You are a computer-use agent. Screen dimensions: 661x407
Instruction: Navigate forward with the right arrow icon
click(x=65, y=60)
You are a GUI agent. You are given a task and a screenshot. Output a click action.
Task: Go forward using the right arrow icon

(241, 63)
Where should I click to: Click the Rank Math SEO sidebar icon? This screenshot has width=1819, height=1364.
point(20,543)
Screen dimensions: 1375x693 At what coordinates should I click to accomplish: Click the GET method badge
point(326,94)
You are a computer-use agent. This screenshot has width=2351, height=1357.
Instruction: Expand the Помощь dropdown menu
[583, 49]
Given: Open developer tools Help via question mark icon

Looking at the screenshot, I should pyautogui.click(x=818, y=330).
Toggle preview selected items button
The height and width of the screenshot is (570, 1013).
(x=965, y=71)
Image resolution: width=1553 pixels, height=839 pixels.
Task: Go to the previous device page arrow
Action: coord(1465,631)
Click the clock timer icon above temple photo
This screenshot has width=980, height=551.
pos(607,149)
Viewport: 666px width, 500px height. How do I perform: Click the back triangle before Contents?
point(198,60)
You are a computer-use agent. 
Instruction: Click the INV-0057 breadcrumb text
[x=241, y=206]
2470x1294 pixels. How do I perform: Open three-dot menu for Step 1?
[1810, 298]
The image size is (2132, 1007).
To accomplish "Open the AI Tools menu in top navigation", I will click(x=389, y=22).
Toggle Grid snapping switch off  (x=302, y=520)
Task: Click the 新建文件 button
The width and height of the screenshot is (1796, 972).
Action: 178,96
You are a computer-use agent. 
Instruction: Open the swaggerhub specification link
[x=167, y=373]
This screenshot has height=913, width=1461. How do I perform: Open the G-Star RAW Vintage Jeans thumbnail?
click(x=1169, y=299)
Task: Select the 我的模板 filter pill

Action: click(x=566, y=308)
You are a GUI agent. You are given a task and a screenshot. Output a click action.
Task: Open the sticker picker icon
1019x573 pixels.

AIM OF THE TASK :: Take the records above and write each one out again exactly.

FINISHED EXERCISE ::
You are a computer-use agent. Screen dimensions: 661x407
Instruction: Navigate forward with the right arrow icon
click(x=65, y=60)
You are a GUI agent. You are given a task and a screenshot. Output a click action.
Task: Go forward using the right arrow icon

(241, 63)
Where should I click to: Click the Rank Math SEO sidebar icon? This screenshot has width=1819, height=1364.
point(20,543)
Screen dimensions: 1375x693 At what coordinates should I click to accomplish: Click the GET method badge
point(326,94)
You are a computer-use agent. This screenshot has width=2351, height=1357.
Instruction: Expand the Помощь dropdown menu
[583, 49]
Given: Open developer tools Help via question mark icon

Looking at the screenshot, I should pyautogui.click(x=818, y=330).
Toggle preview selected items button
The height and width of the screenshot is (570, 1013).
(x=965, y=71)
Image resolution: width=1553 pixels, height=839 pixels.
Task: Go to the previous device page arrow
Action: coord(1465,631)
Click the clock timer icon above temple photo
This screenshot has width=980, height=551.
pos(607,149)
Viewport: 666px width, 500px height. How do I perform: Click the back triangle before Contents?
point(198,60)
You are a computer-use agent. 
Instruction: Click the INV-0057 breadcrumb text
[x=241, y=206]
2470x1294 pixels. How do I perform: Open three-dot menu for Step 1?
[1810, 298]
The image size is (2132, 1007).
To accomplish "Open the AI Tools menu in top navigation", I will click(x=389, y=22).
Toggle Grid snapping switch off  (x=302, y=520)
Task: Click the 新建文件 button
The width and height of the screenshot is (1796, 972).
Action: 178,96
You are a computer-use agent. 
Instruction: Open the swaggerhub specification link
[x=167, y=373]
This screenshot has height=913, width=1461. How do I perform: Open the G-Star RAW Vintage Jeans thumbnail?
click(x=1169, y=299)
Task: Select the 我的模板 filter pill

Action: click(x=566, y=308)
You are a GUI agent. You are given a task and a screenshot. Output a click action.
Task: Open the sticker picker icon
1019x573 pixels.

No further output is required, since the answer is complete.